[How to complete this task]:
With no line left out, restate the data word for word.
***** Records supplied
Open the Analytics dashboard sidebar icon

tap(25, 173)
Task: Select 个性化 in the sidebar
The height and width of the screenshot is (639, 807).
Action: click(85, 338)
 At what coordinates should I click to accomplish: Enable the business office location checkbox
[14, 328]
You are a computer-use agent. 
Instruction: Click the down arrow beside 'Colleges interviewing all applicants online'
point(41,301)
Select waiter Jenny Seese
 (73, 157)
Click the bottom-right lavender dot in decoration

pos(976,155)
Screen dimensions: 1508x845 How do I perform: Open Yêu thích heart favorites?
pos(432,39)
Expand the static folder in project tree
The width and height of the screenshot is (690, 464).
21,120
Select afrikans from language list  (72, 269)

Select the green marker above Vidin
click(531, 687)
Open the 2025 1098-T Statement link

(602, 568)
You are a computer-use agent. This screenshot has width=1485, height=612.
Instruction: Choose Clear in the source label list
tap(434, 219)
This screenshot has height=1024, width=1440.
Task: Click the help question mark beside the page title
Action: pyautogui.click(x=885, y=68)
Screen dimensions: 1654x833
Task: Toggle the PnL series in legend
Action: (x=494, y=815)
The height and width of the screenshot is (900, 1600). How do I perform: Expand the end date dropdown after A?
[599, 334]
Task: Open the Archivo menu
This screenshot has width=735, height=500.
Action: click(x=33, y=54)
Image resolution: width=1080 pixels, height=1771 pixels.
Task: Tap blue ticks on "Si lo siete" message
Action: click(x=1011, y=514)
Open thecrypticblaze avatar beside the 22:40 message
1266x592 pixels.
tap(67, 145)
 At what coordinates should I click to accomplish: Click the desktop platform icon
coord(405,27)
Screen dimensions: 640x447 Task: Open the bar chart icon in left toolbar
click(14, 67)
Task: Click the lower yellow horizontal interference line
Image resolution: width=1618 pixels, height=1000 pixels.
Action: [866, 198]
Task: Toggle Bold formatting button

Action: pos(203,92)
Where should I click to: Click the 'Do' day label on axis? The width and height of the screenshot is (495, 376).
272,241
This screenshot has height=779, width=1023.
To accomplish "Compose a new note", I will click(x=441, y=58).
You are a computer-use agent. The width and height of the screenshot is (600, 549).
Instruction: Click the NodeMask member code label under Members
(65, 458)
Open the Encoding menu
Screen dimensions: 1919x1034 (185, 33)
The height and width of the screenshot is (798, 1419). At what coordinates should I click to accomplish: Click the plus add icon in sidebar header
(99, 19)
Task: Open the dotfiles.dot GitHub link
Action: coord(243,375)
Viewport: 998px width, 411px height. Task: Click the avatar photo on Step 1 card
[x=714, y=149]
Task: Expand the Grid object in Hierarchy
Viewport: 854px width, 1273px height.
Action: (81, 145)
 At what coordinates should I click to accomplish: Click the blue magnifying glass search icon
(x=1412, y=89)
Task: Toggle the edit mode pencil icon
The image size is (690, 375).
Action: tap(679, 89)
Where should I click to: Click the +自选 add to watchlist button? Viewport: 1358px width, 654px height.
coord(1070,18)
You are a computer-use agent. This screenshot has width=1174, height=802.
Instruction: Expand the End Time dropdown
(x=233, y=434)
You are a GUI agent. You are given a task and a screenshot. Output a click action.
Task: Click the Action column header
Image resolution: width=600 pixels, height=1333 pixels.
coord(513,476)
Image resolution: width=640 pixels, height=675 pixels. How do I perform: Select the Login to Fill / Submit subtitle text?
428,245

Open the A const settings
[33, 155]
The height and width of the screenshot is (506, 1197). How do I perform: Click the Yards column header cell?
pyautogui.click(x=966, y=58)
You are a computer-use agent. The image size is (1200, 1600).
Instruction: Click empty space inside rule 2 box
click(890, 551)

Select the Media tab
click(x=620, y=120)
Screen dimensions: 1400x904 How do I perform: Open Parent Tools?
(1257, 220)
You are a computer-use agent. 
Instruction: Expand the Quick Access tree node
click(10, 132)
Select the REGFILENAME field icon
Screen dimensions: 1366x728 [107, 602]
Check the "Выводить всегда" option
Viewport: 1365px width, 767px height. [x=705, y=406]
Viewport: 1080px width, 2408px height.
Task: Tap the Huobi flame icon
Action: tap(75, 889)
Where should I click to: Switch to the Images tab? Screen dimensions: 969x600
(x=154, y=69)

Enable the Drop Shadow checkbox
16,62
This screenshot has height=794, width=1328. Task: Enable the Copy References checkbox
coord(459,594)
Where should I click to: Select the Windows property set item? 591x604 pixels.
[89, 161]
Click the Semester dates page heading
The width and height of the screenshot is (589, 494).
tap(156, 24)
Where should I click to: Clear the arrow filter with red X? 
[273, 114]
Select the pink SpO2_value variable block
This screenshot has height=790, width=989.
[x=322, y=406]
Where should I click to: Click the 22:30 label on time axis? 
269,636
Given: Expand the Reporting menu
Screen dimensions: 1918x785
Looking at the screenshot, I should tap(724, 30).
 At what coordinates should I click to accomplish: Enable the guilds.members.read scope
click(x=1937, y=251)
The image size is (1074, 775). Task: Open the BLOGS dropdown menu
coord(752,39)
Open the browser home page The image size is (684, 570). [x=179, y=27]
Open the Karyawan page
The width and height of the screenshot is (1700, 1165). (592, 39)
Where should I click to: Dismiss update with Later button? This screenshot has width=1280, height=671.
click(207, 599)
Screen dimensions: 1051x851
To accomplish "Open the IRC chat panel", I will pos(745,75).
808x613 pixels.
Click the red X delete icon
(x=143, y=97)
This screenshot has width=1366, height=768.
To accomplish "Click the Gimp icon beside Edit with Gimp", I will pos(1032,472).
**********
[Completed task]:
Open the Analytics dashboard sidebar icon

tap(25, 173)
Task: Select 个性化 in the sidebar
The height and width of the screenshot is (639, 807).
Action: click(85, 338)
 At what coordinates should I click to accomplish: Enable the business office location checkbox
[14, 328]
You are a computer-use agent. 
Instruction: Click the down arrow beside 'Colleges interviewing all applicants online'
point(41,301)
Select waiter Jenny Seese
 (73, 157)
Click the bottom-right lavender dot in decoration

pos(976,155)
Screen dimensions: 1508x845 How do I perform: Open Yêu thích heart favorites?
pos(432,39)
Expand the static folder in project tree
The width and height of the screenshot is (690, 464).
21,120
Select afrikans from language list  (72, 269)

Select the green marker above Vidin
click(531, 687)
Open the 2025 1098-T Statement link

(602, 568)
You are a computer-use agent. This screenshot has width=1485, height=612.
Instruction: Choose Clear in the source label list
tap(434, 219)
This screenshot has height=1024, width=1440.
Task: Click the help question mark beside the page title
Action: pyautogui.click(x=885, y=68)
Screen dimensions: 1654x833
Task: Toggle the PnL series in legend
Action: (x=494, y=815)
The height and width of the screenshot is (900, 1600). How do I perform: Expand the end date dropdown after A?
[599, 334]
Task: Open the Archivo menu
This screenshot has width=735, height=500.
Action: click(x=33, y=54)
Image resolution: width=1080 pixels, height=1771 pixels.
Task: Tap blue ticks on "Si lo siete" message
Action: click(x=1011, y=514)
Open thecrypticblaze avatar beside the 22:40 message
1266x592 pixels.
tap(67, 145)
 At what coordinates should I click to accomplish: Click the desktop platform icon
coord(405,27)
Screen dimensions: 640x447 Task: Open the bar chart icon in left toolbar
click(14, 67)
Task: Click the lower yellow horizontal interference line
Image resolution: width=1618 pixels, height=1000 pixels.
Action: [866, 198]
Task: Toggle Bold formatting button

Action: pos(203,92)
Where should I click to: Click the 'Do' day label on axis? The width and height of the screenshot is (495, 376).
272,241
This screenshot has height=779, width=1023.
To accomplish "Compose a new note", I will click(x=441, y=58).
You are a computer-use agent. The width and height of the screenshot is (600, 549).
Instruction: Click the NodeMask member code label under Members
(65, 458)
Open the Encoding menu
Screen dimensions: 1919x1034 (185, 33)
The height and width of the screenshot is (798, 1419). At what coordinates should I click to accomplish: Click the plus add icon in sidebar header
(99, 19)
Task: Open the dotfiles.dot GitHub link
Action: coord(243,375)
Viewport: 998px width, 411px height. Task: Click the avatar photo on Step 1 card
[x=714, y=149]
Task: Expand the Grid object in Hierarchy
Viewport: 854px width, 1273px height.
Action: (81, 145)
 At what coordinates should I click to accomplish: Click the blue magnifying glass search icon
(x=1412, y=89)
Task: Toggle the edit mode pencil icon
The image size is (690, 375).
Action: tap(679, 89)
Where should I click to: Click the +自选 add to watchlist button? Viewport: 1358px width, 654px height.
coord(1070,18)
You are a computer-use agent. This screenshot has width=1174, height=802.
Instruction: Expand the End Time dropdown
(x=233, y=434)
You are a GUI agent. You are given a task and a screenshot. Output a click action.
Task: Click the Action column header
Image resolution: width=600 pixels, height=1333 pixels.
coord(513,476)
Image resolution: width=640 pixels, height=675 pixels. How do I perform: Select the Login to Fill / Submit subtitle text?
428,245

Open the A const settings
[33, 155]
The height and width of the screenshot is (506, 1197). How do I perform: Click the Yards column header cell?
pyautogui.click(x=966, y=58)
You are a computer-use agent. The image size is (1200, 1600).
Instruction: Click empty space inside rule 2 box
click(890, 551)

Select the Media tab
click(x=620, y=120)
Screen dimensions: 1400x904 How do I perform: Open Parent Tools?
(1257, 220)
You are a computer-use agent. 
Instruction: Expand the Quick Access tree node
click(10, 132)
Select the REGFILENAME field icon
Screen dimensions: 1366x728 [107, 602]
Check the "Выводить всегда" option
Viewport: 1365px width, 767px height. [x=705, y=406]
Viewport: 1080px width, 2408px height.
Task: Tap the Huobi flame icon
Action: tap(75, 889)
Where should I click to: Switch to the Images tab? Screen dimensions: 969x600
(x=154, y=69)

Enable the Drop Shadow checkbox
16,62
This screenshot has height=794, width=1328. Task: Enable the Copy References checkbox
coord(459,594)
Where should I click to: Select the Windows property set item? 591x604 pixels.
[89, 161]
Click the Semester dates page heading
The width and height of the screenshot is (589, 494).
tap(156, 24)
Where should I click to: Clear the arrow filter with red X? 
[273, 114]
Select the pink SpO2_value variable block
This screenshot has height=790, width=989.
[x=322, y=406]
Where should I click to: Click the 22:30 label on time axis? 
269,636
Given: Expand the Reporting menu
Screen dimensions: 1918x785
Looking at the screenshot, I should tap(724, 30).
 At what coordinates should I click to accomplish: Enable the guilds.members.read scope
click(x=1937, y=251)
The image size is (1074, 775). Task: Open the BLOGS dropdown menu
coord(752,39)
Open the browser home page The image size is (684, 570). [x=179, y=27]
Open the Karyawan page
The width and height of the screenshot is (1700, 1165). (592, 39)
Where should I click to: Dismiss update with Later button? This screenshot has width=1280, height=671.
click(207, 599)
Screen dimensions: 1051x851
To accomplish "Open the IRC chat panel", I will pos(745,75).
808x613 pixels.
Click the red X delete icon
(x=143, y=97)
This screenshot has width=1366, height=768.
To accomplish "Click the Gimp icon beside Edit with Gimp", I will pos(1032,472).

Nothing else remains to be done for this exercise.